Dies academicus 1999

 

Discours du professeur Bernard Testa,

président du Sénat de l'Université

 

Bienvenue au Dies Academicus, comme si chaque jour qui passe n'était pas une "journée académique" pour les membres de la communauté universitaire. Vous êtes ici, Mesdames et Messieurs, pour diverses raisons toutes fort honorables : parce qu'on vous y a invités, parce que vous aimez voir et être vus, parce qu'à défaut de Halloween vous venez admirer les noires robes académiques. Ou, plus sérieusement, parce que vous êtes inquiets pour l'avenir de notre belle Université, et que vous espérez trouver une once de réconfort dans les discours qui vont suivre.

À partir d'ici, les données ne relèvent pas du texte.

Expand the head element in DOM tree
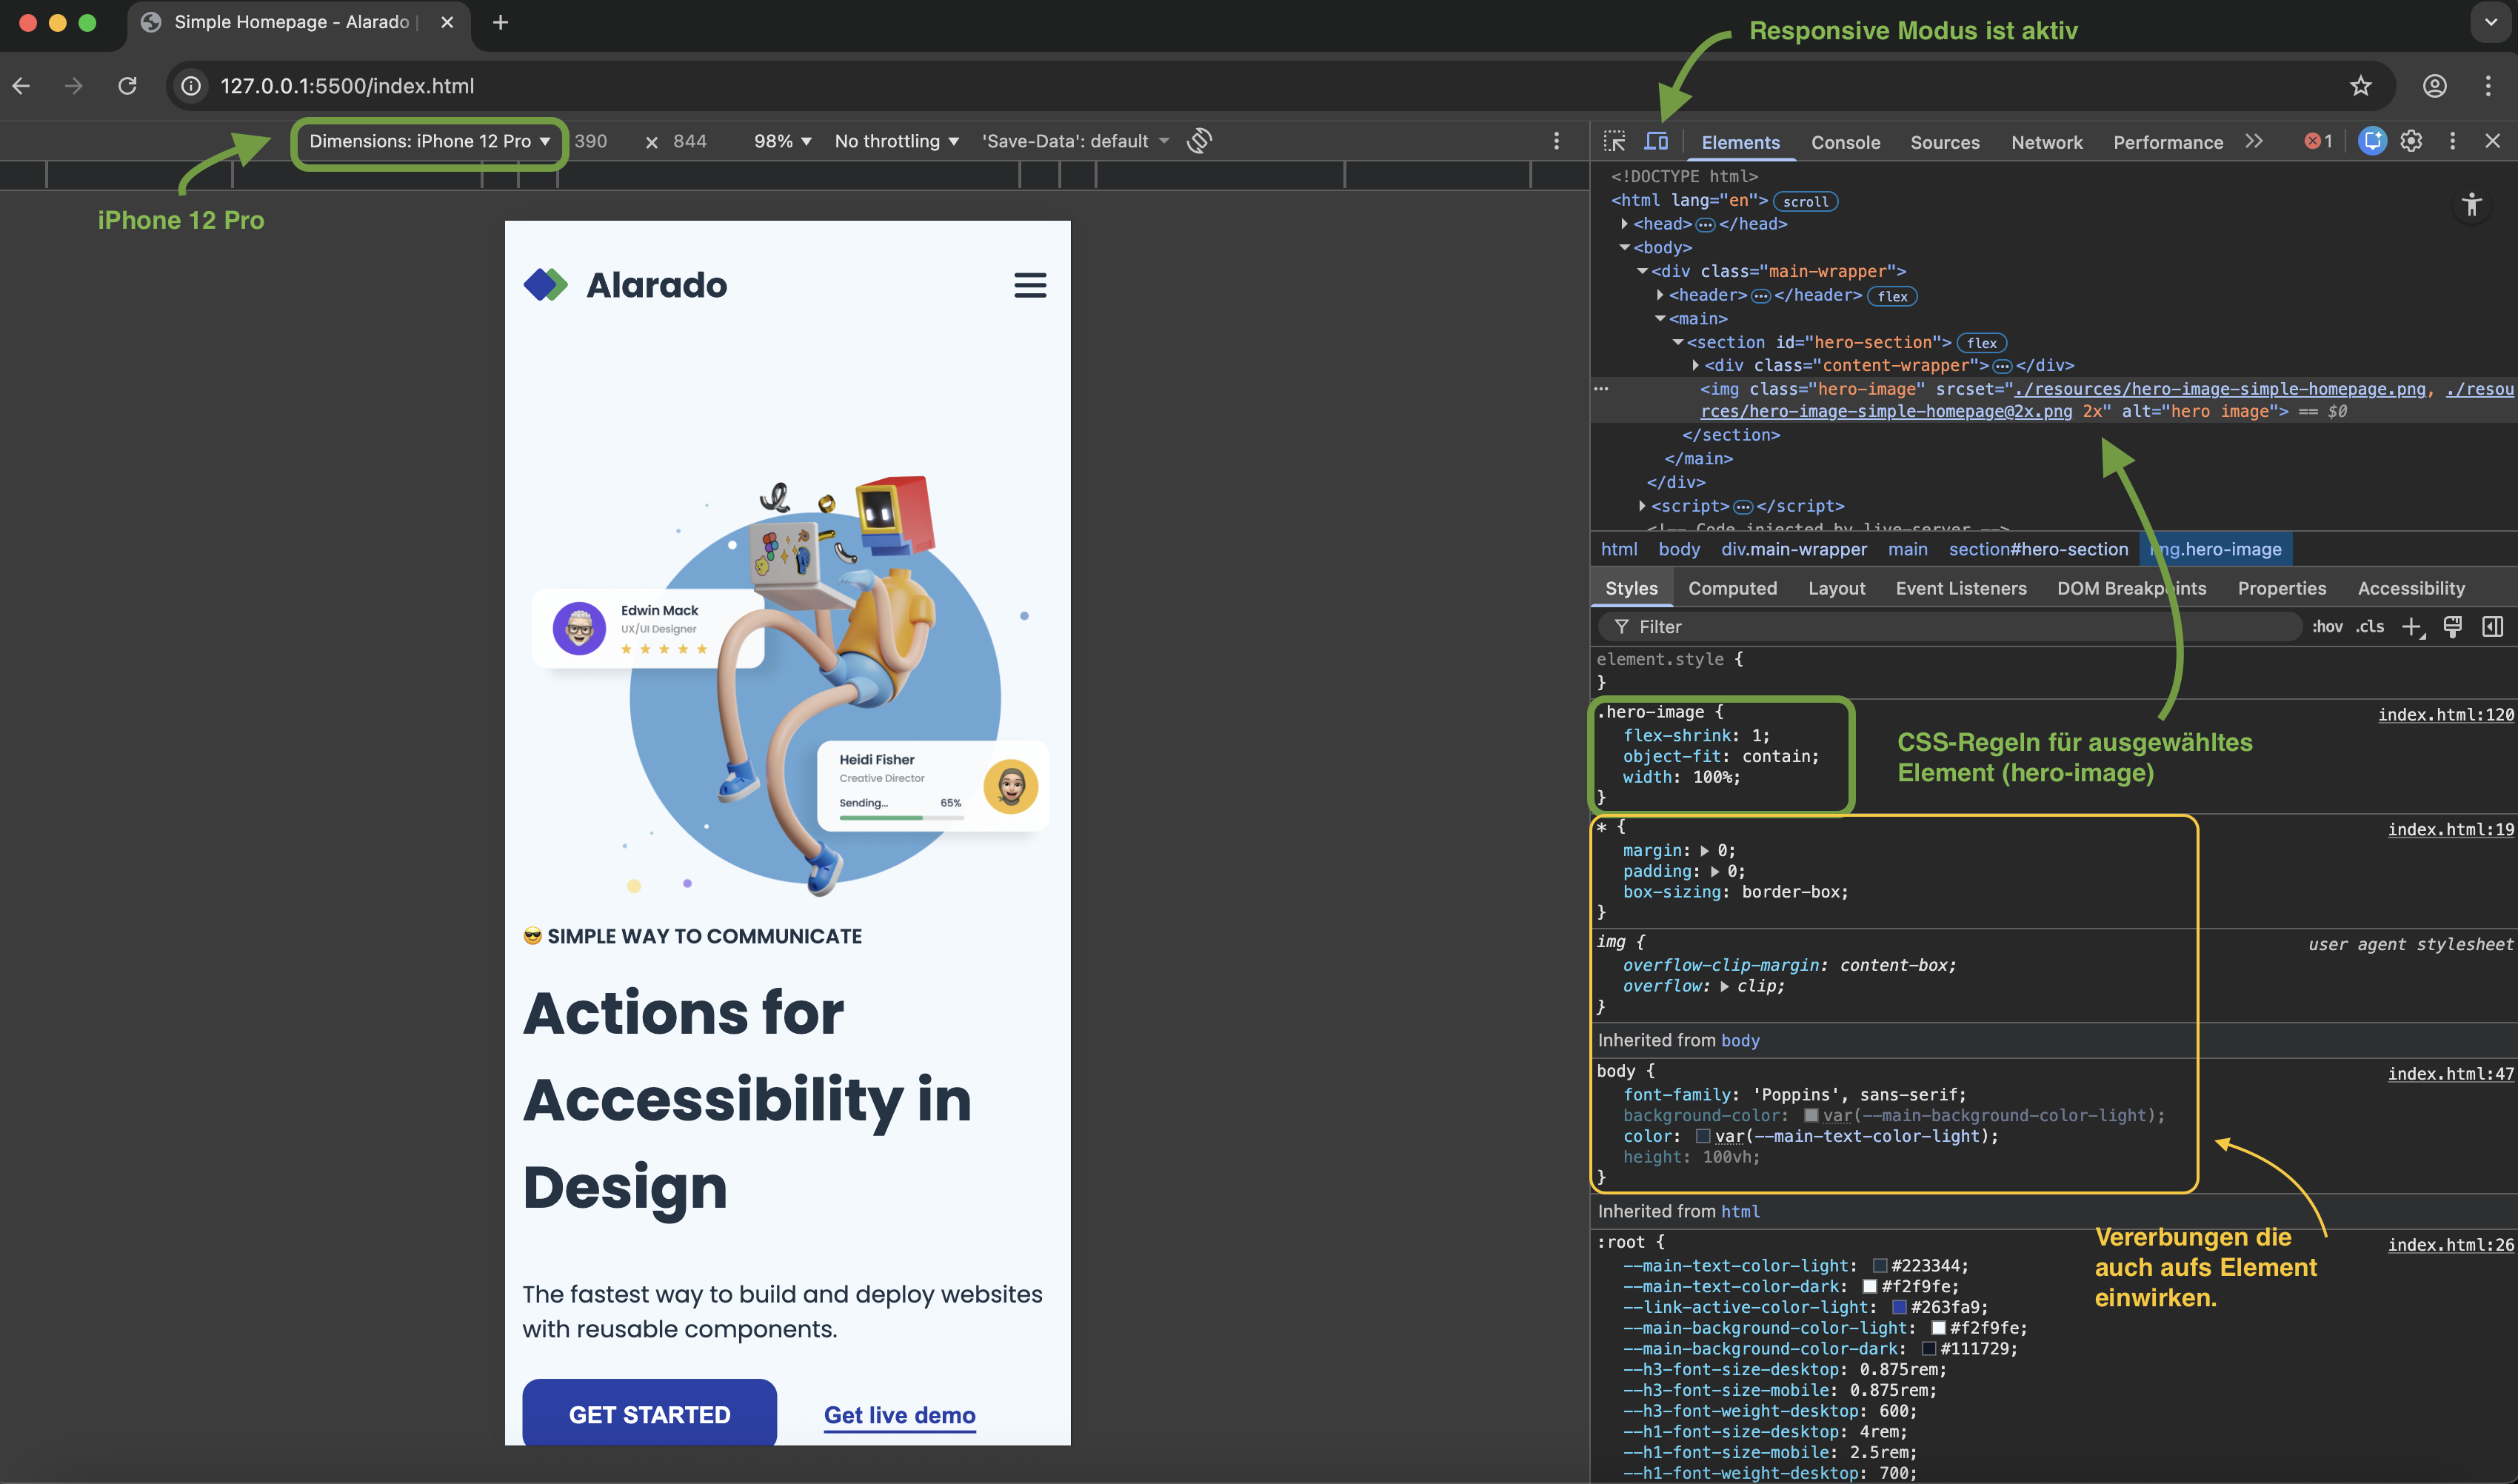Image resolution: width=2518 pixels, height=1484 pixels. pos(1624,224)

C'est un truisme de dire que l' Université de Lausanne est à un tournant. Un Rectorat vient de terminer son mandat, et il convient de lui rendre hommage pour son action. Un nouveau Rectorat est entré en fonction, dont nous attendons beaucoup pour que notre Université reste digne de ce nom, universelle et ouverte. Ce n'est pas être utopiste que de souhaiter une institution dotée de moyens humains et matériels décents, permettant ainsi au personnel administratif et technique de bien remplir sa mission de service, aux étudiants de se former et de s'épanouir dans un environnement fécond, et au corps enseignant de poursuivre un enseignement et une recherche dont je doute fort qu'ils soient appréciés à leur juste valeur.

Et maintenant, Mesdames et Messieurs, je vais sembler sauter du coq à l'âne, mais sembler seulement, en vous demandant si vous connaissez Procuste. Selon la légende, Procuste était un brigand de l'antiquité grecque. Non content de dépouiller ses victimes, il les attachait sur un lit de fer et les ramenait à la même longueur en coupant des pieds ou en étirant des corps. Procuste est ainsi le symbole de ceux qui, au lieu de se baser sur la totalité des faits, partent d'une conviction ou d'un préjugé pour privilégier certains données et en écarter d'autres jusqu'à les oublier. Dans les sciences naturelles, une telle pratique est immanquablement vouée à l'échec, puisque ces sciences dites "dures" progressent par induction, déduction et validation croisée. Un bel exemple nous a été donné il y a dix ans par la fameuse découverte (entre guillemets) de la pseudo fusion froide. Ici, la réalité a vite repris le pas sur l'illusion. Le danger d'une attitude à la Procuste devient net dans certaines disciplines plus subjectives où la part de l'expérimentation est nulle ou faible, et où la distinction entre invariant et contingent est elle-même objet de débat.

Là où le symbole de Procuste doit être conjuré avec le plus de vigueur, c'est évidemment dans les média et la politique. Existe-t-il des articles de journaux et des émissions qui ne filtrent et ne colorient pas les faits selon la vision de la rédaction ? Et dans les décisions financières et structurelles qui pèsent si lourdement sur l'avenir de notre Université, a-t-on vraiment tenu compte de toutes les données ? Est-on sûr par exemple de ne pas fermer les yeux sur le manque criant d'encadrement dans les sciences humaines ? Un projet triangulaire qui privilégie certains axes est-il un lit de Procuste ? Et que dire de toutes les données tenues secrètes ? Les réponses que nous attendons ne laisseront personne indifférent, même si on devine que ces réponses ne seront que partielles.

Mesdames et Messieurs, le Dies academicus est sans doute une manifestation traditionnelle et conventionnelle. Mais c'est aussi une porte que nous ouvrons pour que la cité entende notre débat.